This work addresses the susceptibility of multimodal large reasoning models (MLRMs) to hallucination in visual question answering, particularly under high-entropy conditions such as transitional phrases. To mitigate this, the authors propose LEAD, a plug-and-play latent entropy-aware decoding strategy. During high-entropy decoding stages, LEAD performs latent semantic fusion via probability-weighted continuous embeddings and enhances image grounding through prior-guided visual anchors; during low-entropy stages, it reverts to conventional discrete token generation. LEAD is the first approach to integrate latent hyper-positional representations with entropy-aware mechanisms, enabling dense contextual reasoning under high uncertainty and reducing overreliance on discrete textual outputs. Experiments demonstrate that LEAD significantly lowers hallucination rates and improves both reasoning reliability and accuracy across multiple benchmarks.

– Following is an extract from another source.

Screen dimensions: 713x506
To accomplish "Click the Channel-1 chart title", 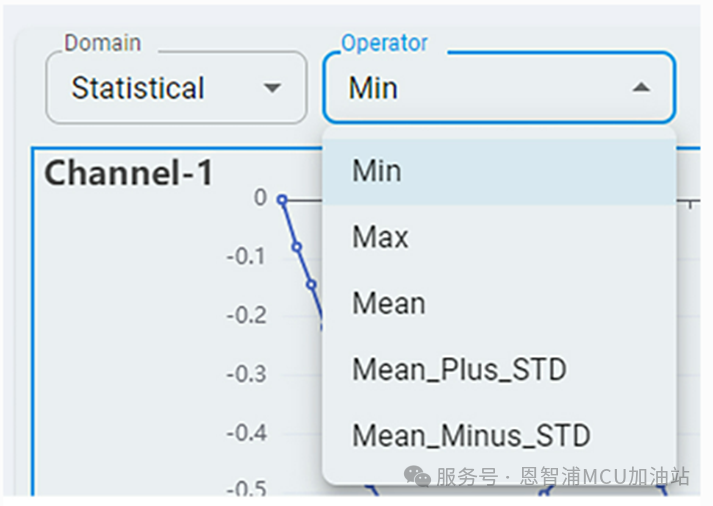I will point(129,174).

Recent advancements in multimodal large reasoning models (MLRMs) have significantly improved performance in visual question answering. However, we observe that transition words (e.g., because, however, and wait) are closely associated with hallucinations and tend to exhibit high-entropy states. We argue that adequate contextual reasoning information can be directly extracted from the token probability distribution. Inspired by superposed representation theory, we propose leveraging latent superposed reasoning to integrate multiple candidate semantics and maintain latent reasoning trajectories. The hypothesis is that reliance on discrete textual inputs may drive the model toward sequential explicit reasoning, underutilizing dense contextual cues during high-entropy reasoning stages. Therefore, we propose constructing rich semantic representations from the token probability distributions to enhance in-context reasoning. With this goal, we present Latent Entropy-Aware Decoding (LEAD), an efficient plug-and-play decoding strategy that leverages semantic context to achieve reliable reasoning. The heart of our method lies in entropy-aware reasoning mode switching. The model employs probability-weighted continuous embeddings under high-entropy states and transitions back to discrete token embeddings as entropy decreases. Moreover, we propose a prior-guided visual anchor injection strategy that encourages the model to focus on visual information. Extensive experiments show that LEAD effectively mitigates hallucinations across various MLRMs on multiple benchmarks.